What is the cheapest PC you can buy that can sport 8GB of RAM? You would think this was a simple question, and within a few minutes of online shopping you could figure it out. Alas, this has turned into Yet Another Project, and I am nowhere near the answer.
Why would anyone want such a machine? Any 32-bit version of Windows can't use much beyond 3 GB of memory. If you are going to effectively use 8 gigs of memory, you need a 64-bit operating system. I actually have one that I am using right now – my Mac OS. But getting a Mac with all that memory means getting their pricier Mac Pro desktop. And while you can save some money by getting a used Mac Pro, by the time you bulk it up with enough RAM and disk, it isn't much of a bargain anymore.
My reason for all this RAM is to host a collection of virtual machines for testing purposes. VMs consume a lot of RAM, and there are situations where I want to be able to run more than one VM at a time for testing networking products. I have been using the desktop VMware Workstation along with Fusion on my Mac, and have quite a collection of VMs now that I use in my tests. But my Windows PCs only have 2 GB of RAM, so I can't really run more than one VM at a time. I needed something more powerful. A few months I had a client that sent me a DVD with seven different VMs on it to use for a series of tests.
So I thought to contact a system builder friend of mine and I ask him to spec out for me what I called a "white box ESX PC" – ESX is VMware's virtual server operating system, and it is designed for this purpose, to run a lot of VMs on a single physical piece of hardware. And while ESX technically isn't 64-bit, it can run very effectively with lots of memory.
But getting the right configuration was tricky, because it is also not designed to run its VMs on an ordinary hard disk that you would find in your average desktop. There are some discussion forums on this topic, but we were in uncharted territory.

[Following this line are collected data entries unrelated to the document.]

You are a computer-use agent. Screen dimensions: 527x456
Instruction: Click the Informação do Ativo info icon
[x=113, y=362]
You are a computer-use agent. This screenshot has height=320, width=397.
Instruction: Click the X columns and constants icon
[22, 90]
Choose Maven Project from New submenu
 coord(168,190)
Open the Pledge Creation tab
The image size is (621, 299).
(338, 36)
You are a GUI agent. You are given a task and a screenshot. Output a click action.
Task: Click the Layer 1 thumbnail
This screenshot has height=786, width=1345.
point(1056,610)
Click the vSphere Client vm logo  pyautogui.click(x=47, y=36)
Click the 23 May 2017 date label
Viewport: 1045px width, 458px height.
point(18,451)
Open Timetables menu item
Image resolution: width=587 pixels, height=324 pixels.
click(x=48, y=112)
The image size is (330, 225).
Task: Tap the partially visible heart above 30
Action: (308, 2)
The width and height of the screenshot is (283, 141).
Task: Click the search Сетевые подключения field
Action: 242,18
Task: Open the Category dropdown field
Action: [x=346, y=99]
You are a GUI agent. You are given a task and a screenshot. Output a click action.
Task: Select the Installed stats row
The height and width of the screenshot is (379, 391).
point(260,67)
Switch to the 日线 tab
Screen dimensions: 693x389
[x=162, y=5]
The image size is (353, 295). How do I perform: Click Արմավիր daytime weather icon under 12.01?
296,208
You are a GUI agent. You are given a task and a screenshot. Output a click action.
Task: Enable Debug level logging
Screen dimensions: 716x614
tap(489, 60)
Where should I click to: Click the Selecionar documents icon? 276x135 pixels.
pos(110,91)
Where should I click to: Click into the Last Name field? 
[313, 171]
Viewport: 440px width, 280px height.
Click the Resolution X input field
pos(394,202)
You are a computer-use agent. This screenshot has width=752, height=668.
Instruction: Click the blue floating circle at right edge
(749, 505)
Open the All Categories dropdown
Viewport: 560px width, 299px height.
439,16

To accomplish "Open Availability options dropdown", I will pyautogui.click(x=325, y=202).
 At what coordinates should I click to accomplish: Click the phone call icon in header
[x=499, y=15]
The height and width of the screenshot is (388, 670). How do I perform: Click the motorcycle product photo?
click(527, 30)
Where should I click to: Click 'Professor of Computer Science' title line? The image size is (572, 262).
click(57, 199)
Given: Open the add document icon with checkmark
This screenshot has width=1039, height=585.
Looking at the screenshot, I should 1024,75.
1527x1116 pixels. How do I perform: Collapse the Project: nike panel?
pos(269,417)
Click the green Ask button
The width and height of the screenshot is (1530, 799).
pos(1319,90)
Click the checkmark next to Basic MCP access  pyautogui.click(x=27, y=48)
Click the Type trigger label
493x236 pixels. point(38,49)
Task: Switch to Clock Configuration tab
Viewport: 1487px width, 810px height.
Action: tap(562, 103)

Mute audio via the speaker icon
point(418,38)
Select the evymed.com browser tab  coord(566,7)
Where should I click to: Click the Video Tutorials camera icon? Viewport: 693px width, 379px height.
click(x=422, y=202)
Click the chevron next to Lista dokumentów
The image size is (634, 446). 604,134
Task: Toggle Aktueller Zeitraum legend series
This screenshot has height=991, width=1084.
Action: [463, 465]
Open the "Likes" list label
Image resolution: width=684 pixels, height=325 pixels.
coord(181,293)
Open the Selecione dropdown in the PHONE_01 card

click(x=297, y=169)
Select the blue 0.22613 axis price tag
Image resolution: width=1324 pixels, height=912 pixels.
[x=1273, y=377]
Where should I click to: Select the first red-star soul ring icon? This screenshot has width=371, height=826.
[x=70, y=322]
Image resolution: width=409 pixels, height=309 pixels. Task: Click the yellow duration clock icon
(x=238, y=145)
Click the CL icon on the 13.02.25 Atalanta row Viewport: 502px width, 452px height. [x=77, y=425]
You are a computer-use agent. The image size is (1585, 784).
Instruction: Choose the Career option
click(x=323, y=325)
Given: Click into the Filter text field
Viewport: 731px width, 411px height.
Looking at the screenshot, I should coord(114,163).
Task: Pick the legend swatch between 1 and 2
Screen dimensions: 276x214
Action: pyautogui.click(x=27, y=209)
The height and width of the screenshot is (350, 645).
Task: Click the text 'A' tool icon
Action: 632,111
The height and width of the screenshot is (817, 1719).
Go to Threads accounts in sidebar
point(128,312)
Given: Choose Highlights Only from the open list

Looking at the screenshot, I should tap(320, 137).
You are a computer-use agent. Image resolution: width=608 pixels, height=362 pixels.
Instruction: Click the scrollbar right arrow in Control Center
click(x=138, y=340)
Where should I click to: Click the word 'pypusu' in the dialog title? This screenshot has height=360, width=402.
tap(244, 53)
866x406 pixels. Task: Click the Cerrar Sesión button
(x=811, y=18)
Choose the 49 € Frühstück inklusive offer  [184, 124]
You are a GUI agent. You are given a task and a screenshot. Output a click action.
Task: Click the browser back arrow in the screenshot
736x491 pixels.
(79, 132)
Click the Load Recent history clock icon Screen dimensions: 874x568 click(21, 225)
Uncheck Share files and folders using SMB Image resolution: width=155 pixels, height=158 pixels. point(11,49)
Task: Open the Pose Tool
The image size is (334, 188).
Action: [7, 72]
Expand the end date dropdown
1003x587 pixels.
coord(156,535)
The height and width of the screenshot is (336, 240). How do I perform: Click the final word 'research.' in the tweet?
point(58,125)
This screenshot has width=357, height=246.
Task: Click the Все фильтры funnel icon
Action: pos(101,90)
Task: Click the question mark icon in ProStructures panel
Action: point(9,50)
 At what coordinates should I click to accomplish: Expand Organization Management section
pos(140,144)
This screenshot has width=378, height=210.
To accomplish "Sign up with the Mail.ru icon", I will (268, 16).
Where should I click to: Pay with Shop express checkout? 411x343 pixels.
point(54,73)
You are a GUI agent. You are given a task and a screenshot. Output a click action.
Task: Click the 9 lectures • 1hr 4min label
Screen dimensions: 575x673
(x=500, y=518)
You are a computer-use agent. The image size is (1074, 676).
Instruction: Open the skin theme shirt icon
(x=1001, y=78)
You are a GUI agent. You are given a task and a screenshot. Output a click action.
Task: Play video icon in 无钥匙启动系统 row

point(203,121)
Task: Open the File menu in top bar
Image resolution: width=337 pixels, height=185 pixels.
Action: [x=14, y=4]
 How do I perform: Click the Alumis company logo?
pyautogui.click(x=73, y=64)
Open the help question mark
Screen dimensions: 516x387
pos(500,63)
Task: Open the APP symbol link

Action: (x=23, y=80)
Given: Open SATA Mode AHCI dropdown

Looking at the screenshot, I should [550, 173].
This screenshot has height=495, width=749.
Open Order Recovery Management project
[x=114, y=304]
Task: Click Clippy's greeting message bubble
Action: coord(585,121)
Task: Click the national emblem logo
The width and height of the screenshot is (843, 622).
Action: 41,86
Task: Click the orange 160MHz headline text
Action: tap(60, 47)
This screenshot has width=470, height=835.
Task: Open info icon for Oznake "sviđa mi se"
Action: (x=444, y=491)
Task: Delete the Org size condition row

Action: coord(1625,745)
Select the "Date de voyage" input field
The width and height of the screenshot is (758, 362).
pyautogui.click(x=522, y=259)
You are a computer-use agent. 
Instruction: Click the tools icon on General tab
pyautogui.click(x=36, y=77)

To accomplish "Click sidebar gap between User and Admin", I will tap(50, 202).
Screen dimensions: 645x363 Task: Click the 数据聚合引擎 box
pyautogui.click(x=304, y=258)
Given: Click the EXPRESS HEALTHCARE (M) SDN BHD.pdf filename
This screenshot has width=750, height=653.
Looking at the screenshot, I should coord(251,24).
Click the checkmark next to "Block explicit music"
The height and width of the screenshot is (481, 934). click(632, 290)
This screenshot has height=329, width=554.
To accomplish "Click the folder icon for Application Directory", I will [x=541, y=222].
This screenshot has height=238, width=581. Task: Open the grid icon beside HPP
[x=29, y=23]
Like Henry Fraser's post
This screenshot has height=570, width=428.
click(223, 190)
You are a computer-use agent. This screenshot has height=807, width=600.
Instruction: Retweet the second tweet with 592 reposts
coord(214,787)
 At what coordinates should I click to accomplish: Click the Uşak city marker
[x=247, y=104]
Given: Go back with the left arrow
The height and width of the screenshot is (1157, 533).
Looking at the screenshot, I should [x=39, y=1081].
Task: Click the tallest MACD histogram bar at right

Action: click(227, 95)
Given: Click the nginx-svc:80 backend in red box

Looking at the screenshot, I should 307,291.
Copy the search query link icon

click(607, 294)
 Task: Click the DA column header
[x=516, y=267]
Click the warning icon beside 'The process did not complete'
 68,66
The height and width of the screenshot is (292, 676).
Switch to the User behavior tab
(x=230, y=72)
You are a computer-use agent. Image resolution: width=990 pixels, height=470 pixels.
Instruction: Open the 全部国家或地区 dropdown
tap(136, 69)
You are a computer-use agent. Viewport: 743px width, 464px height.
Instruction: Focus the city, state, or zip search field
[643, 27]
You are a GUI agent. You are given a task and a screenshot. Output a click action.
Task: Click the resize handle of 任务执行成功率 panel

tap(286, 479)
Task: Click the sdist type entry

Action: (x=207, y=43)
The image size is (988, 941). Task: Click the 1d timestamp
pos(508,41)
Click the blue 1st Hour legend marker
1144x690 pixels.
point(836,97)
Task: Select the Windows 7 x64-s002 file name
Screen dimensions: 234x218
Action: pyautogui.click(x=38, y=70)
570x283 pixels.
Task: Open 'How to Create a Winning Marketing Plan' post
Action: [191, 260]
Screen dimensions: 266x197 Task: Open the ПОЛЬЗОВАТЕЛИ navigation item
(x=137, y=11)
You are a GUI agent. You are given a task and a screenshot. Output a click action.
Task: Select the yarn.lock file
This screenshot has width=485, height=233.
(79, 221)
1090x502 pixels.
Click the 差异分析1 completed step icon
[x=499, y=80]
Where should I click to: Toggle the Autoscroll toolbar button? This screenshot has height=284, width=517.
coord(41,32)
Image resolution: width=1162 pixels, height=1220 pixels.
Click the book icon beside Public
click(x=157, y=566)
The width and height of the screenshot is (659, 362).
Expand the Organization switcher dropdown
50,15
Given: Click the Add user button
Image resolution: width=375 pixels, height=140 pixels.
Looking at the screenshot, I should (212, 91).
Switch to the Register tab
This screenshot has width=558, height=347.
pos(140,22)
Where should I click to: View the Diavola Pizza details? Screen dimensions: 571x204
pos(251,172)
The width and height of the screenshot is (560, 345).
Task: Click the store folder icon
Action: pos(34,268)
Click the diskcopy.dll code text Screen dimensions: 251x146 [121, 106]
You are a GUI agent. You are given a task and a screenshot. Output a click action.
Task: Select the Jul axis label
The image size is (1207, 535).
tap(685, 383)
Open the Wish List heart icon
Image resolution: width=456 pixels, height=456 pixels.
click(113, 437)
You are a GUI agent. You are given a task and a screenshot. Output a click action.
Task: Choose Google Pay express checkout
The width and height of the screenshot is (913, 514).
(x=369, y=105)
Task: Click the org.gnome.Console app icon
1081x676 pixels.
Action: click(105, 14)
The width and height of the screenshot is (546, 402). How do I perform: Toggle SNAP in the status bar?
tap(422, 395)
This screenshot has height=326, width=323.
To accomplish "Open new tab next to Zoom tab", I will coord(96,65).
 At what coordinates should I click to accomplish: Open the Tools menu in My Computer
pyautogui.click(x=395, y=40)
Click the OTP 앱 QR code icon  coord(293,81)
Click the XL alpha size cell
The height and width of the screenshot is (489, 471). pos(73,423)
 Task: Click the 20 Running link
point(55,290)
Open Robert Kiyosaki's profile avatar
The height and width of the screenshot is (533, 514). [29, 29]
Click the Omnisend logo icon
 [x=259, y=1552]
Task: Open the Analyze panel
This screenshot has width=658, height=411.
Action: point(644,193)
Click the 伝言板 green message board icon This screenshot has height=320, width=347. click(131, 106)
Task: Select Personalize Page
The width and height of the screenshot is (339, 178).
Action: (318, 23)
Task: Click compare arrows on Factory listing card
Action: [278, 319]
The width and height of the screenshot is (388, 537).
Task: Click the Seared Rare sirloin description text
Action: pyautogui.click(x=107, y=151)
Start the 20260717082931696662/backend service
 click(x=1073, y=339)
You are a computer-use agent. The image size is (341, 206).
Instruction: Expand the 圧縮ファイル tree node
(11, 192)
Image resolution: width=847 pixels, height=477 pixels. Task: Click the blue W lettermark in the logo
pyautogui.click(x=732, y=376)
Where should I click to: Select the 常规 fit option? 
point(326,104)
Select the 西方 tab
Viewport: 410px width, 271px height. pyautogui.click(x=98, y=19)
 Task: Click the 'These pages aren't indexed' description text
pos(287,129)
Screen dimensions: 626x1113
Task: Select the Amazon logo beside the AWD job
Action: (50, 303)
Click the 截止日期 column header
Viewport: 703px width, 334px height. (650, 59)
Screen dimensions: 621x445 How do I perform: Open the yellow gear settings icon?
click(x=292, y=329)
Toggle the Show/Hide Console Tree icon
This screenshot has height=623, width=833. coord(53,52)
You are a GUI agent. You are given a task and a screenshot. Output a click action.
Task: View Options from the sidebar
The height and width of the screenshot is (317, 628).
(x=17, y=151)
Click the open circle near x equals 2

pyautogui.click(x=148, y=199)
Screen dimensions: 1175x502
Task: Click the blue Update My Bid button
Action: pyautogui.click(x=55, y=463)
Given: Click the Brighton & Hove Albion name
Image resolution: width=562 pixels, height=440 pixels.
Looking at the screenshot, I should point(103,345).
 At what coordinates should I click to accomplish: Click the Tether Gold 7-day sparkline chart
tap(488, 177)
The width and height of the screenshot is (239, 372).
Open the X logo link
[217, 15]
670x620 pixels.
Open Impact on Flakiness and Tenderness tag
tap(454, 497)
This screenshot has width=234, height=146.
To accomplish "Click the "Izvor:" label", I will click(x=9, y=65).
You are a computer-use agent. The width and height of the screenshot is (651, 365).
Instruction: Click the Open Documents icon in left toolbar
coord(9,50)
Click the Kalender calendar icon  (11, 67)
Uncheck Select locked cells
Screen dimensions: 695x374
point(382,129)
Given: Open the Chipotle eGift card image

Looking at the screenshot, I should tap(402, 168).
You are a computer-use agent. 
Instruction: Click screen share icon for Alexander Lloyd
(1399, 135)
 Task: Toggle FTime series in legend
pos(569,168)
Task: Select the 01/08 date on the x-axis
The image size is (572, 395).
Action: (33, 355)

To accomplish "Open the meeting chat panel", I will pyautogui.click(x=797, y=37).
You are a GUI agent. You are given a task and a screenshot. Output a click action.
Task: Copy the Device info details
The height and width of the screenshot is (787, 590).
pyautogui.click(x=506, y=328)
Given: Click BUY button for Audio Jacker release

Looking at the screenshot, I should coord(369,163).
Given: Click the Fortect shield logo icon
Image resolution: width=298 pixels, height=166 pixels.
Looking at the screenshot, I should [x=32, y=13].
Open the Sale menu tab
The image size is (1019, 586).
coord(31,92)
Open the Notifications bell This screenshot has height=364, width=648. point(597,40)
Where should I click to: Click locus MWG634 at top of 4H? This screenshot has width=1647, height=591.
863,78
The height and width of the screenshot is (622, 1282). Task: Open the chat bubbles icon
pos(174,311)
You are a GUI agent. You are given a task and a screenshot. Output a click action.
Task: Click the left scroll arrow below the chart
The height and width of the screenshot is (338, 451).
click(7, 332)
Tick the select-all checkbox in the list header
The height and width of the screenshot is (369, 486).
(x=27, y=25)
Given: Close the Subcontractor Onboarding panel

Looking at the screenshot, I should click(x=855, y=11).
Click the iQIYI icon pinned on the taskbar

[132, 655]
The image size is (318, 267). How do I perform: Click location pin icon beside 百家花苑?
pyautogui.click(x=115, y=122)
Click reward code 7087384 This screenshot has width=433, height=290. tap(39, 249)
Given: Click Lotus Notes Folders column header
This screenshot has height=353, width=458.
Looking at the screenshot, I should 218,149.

To see what I was getting myself into, HP loaned me one of their Proliant servers that comes with ESX pre-installed. (Most of the major PC server makers have a selection of pre-installed machines with either ESX or Citrix' Xenserver, but these are not low-end machines.) It took me weeks of effort to get the right licensed software from VMware to operate it and put the VMs on the box. I realized that ESX wasn't going to work for me --there was just too much overhead. And while VMware gives away a freebie version called ESXi, I was too fed up at this point to try that route. If you want to learn more, check out this article:
So then I went online and starting poking around to see if I could order a desktop PC with 8 GB of RAM and be satisfied running the 64-bit Vista OS. I first went to Dell, mainly because I buy a lot of Dells and can find my way around their Web site. Back in the day when megabytes were a lot of RAM, Dell was one of the first vendors to sell PCs with 4 MB installed. But despite this history and familiarity, it wasn't easy to search their Web site for an 8 gig PC. Lenovo has one line, the ThinkCentre M58, which sells for about $1200. HP has none that I could find on their Web site, which is odd because when I went to Newegg's Web site I could find more than 20 configurations, some of which were pretty capable HP machines, all for around $1000.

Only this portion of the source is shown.